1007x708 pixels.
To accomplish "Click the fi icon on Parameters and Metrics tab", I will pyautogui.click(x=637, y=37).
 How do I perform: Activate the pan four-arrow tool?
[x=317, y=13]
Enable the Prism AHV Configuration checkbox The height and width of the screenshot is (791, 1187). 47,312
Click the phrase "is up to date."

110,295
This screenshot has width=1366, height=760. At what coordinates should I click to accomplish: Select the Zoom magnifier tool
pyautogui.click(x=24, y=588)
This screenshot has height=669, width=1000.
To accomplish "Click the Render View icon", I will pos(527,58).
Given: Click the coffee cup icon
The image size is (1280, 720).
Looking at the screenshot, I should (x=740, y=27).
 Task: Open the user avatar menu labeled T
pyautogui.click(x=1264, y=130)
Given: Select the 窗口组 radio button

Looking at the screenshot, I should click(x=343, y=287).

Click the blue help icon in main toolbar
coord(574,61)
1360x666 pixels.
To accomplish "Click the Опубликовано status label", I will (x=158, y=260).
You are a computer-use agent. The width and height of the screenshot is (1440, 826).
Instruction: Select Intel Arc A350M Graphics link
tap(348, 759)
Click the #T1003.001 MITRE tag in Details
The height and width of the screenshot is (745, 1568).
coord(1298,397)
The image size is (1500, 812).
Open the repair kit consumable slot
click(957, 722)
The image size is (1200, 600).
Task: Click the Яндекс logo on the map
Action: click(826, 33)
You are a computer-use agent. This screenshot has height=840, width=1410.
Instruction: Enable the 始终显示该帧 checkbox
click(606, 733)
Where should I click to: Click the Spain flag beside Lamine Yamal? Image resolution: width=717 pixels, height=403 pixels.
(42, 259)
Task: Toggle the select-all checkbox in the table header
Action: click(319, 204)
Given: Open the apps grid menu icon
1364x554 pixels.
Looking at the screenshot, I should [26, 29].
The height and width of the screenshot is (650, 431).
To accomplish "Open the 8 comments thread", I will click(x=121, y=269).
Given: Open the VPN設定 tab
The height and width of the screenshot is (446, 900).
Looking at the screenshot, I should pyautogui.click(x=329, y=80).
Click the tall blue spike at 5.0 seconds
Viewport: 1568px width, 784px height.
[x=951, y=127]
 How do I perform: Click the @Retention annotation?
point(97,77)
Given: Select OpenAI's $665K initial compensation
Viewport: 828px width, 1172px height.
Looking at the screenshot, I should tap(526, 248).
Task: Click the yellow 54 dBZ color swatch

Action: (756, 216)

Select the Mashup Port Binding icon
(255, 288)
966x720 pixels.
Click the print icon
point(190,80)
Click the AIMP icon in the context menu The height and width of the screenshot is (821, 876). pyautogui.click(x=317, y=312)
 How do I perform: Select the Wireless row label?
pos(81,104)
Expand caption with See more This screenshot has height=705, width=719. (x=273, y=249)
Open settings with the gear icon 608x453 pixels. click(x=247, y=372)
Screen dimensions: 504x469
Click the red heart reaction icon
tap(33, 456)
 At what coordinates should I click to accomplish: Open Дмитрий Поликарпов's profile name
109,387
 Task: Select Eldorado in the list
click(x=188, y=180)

+---+

• _Directions for this task_: Write out all of the data above again, switching "print icon" to "printer icon" and leaving everything else unchanged.

• _Complete output_:
1007x708 pixels.
To accomplish "Click the fi icon on Parameters and Metrics tab", I will pyautogui.click(x=637, y=37).
 How do I perform: Activate the pan four-arrow tool?
[x=317, y=13]
Enable the Prism AHV Configuration checkbox The height and width of the screenshot is (791, 1187). 47,312
Click the phrase "is up to date."

110,295
This screenshot has width=1366, height=760. At what coordinates should I click to accomplish: Select the Zoom magnifier tool
pyautogui.click(x=24, y=588)
This screenshot has height=669, width=1000.
To accomplish "Click the Render View icon", I will pos(527,58).
Given: Click the coffee cup icon
The image size is (1280, 720).
Looking at the screenshot, I should (x=740, y=27).
 Task: Open the user avatar menu labeled T
pyautogui.click(x=1264, y=130)
Given: Select the 窗口组 radio button

Looking at the screenshot, I should click(x=343, y=287).

Click the blue help icon in main toolbar
coord(574,61)
1360x666 pixels.
To accomplish "Click the Опубликовано status label", I will (x=158, y=260).
You are a computer-use agent. The width and height of the screenshot is (1440, 826).
Instruction: Select Intel Arc A350M Graphics link
tap(348, 759)
Click the #T1003.001 MITRE tag in Details
The height and width of the screenshot is (745, 1568).
coord(1298,397)
The image size is (1500, 812).
Open the repair kit consumable slot
click(957, 722)
The image size is (1200, 600).
Task: Click the Яндекс logo on the map
Action: click(826, 33)
You are a computer-use agent. This screenshot has height=840, width=1410.
Instruction: Enable the 始终显示该帧 checkbox
click(606, 733)
Where should I click to: Click the Spain flag beside Lamine Yamal? Image resolution: width=717 pixels, height=403 pixels.
(42, 259)
Task: Toggle the select-all checkbox in the table header
Action: click(319, 204)
Given: Open the apps grid menu icon
1364x554 pixels.
Looking at the screenshot, I should [26, 29].
The height and width of the screenshot is (650, 431).
To accomplish "Open the 8 comments thread", I will click(x=121, y=269).
Given: Open the VPN設定 tab
The height and width of the screenshot is (446, 900).
Looking at the screenshot, I should pyautogui.click(x=329, y=80).
Click the tall blue spike at 5.0 seconds
Viewport: 1568px width, 784px height.
[x=951, y=127]
 How do I perform: Click the @Retention annotation?
point(97,77)
Given: Select OpenAI's $665K initial compensation
Viewport: 828px width, 1172px height.
Looking at the screenshot, I should tap(526, 248).
Task: Click the yellow 54 dBZ color swatch

Action: (756, 216)

Select the Mashup Port Binding icon
(255, 288)
966x720 pixels.
Click the printer icon
point(190,80)
Click the AIMP icon in the context menu The height and width of the screenshot is (821, 876). pyautogui.click(x=317, y=312)
 How do I perform: Select the Wireless row label?
pos(81,104)
Expand caption with See more This screenshot has height=705, width=719. (x=273, y=249)
Open settings with the gear icon 608x453 pixels. click(x=247, y=372)
Screen dimensions: 504x469
Click the red heart reaction icon
tap(33, 456)
 At what coordinates should I click to accomplish: Open Дмитрий Поликарпов's profile name
109,387
 Task: Select Eldorado in the list
click(x=188, y=180)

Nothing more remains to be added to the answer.